S1:E2 Chances are you were busy watching the Golden Globes last night and didn’t catch the second episode of Shameless. But luckily for you, I’ve lined out all the important stuff for you below! Aren’t I a gem? Like, yeah, all those celebrities last night looked great in their green emerald dresses, basking in the glory of all the great movies they made last year. But the mark of a TRUE gem is sitting in your sweatpants and writing what happened in an episode of a show where William H. Macy is an alcoholic who abuses his family so you can win lots of money by correctly answering a question about the episode when you happen to get into the Cash Cab. I’m just saying.
“What are you, a tough guy, Steve? You think you’re a tough guy? Because you look like a premenstrual Filipino.” – Frank
One morning when Frank went to the bar, he ran into the father of the girl Lip tutored in physics. But it wasn’t one of those parent meet and greets that consists of, “Oh, you’re Jenny’s mom! You know, my little Linda just LOVES Jenny’s socks with the lace on them. Where on earth do you get those? My little Linda has very persistent foot fungus, so I keep telling her that she can’t wear dainty socks because we wash them so frequently, but Jenny’s lace ones are the only ones she wants to wear and I fear that Linda’s fungus will get worse if she doesn’t wear any socks at all. So the lace ones — where’d you get them?” Unfortunately for Frank, this guy also happened to be a father who caught his daughter giving Lip and his brother blow jobs under the dining room table during what was supposed to be a “study session.” He clocked Frank in the nose and sent him running out of the bar with blood dripping down his shirt. When he got back home to his house, Ian asked Frank if the shirt he was wearing (that was all covered in blood) belonged to him. Frank said it did, and then he headbutted Ian in the nose and sent him flying on to the coffee table, which obviously interrupted the Deadliest Catch viewing party. Steve immediately scrambled off of the couch and shoved Frank and asked him how dare he hit one of his own kids. Frank, not seeming very drunk at all, came at Steve because really, what kind of a front is a guy who buys a washing machine for a family of six going to put up? Sensing that the situation could become worse, Fiona demanded that Steve leave the house.

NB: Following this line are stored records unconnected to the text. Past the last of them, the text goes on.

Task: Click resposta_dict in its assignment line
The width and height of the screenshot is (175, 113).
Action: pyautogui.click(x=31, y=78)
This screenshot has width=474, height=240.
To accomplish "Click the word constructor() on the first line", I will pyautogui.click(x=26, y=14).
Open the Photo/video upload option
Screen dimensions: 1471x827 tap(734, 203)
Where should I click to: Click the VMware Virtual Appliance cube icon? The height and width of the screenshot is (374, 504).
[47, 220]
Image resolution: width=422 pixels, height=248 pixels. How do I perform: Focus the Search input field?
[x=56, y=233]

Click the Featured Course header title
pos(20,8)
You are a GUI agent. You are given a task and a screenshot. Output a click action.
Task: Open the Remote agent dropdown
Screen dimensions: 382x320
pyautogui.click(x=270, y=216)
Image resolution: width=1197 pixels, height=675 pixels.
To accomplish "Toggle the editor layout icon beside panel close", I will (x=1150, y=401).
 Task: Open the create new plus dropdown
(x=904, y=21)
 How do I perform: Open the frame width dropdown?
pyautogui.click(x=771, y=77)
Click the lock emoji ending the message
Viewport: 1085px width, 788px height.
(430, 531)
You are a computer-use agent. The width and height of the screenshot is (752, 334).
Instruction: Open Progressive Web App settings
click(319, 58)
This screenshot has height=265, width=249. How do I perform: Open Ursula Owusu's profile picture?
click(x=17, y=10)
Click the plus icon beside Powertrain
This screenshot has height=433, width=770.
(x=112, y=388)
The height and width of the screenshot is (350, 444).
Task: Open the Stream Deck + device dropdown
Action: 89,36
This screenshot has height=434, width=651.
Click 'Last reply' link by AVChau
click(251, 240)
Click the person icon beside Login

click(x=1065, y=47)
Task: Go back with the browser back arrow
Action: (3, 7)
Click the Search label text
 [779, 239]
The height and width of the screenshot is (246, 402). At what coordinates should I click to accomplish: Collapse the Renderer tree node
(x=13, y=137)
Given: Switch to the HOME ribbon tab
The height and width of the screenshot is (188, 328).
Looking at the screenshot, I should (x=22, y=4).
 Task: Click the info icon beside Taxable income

“I’m sorry Fiona, I shouldn’t have kidnapped your dad. It was wrong. Trizone air conditioning, power windows and door locks, alloy wheels…” – Steve
Knowing he screwed up, Steve did what he thought would serve as a really great apology and bought (or stole) a van so that Fiona could use it to take care of her family better. He filled it with roses, and presented it to her. Fiona wasn’t having it though, as she ran back inside, got $80, and handed it to Steve saying it was for the washing machine and that she would pay him back for the rest of it when she had the money. Steve said he didn’t want his money, and Fiona said she didn’t want his charity, so she would get him the rest of the money for the washing machine when she had it. Then she went back inside. If this relationship is really over, where are the sex scenes going to come from? Because everyone knows people are only watching this for the sex scenes — even Emmy Rossum knows that! She’s been quoted talking about what it’s like to film them all the time! Literally, all the time. Maybe she’ll start having sex with the cop who likes her, which actually sounds pretty dreadful. Ugh.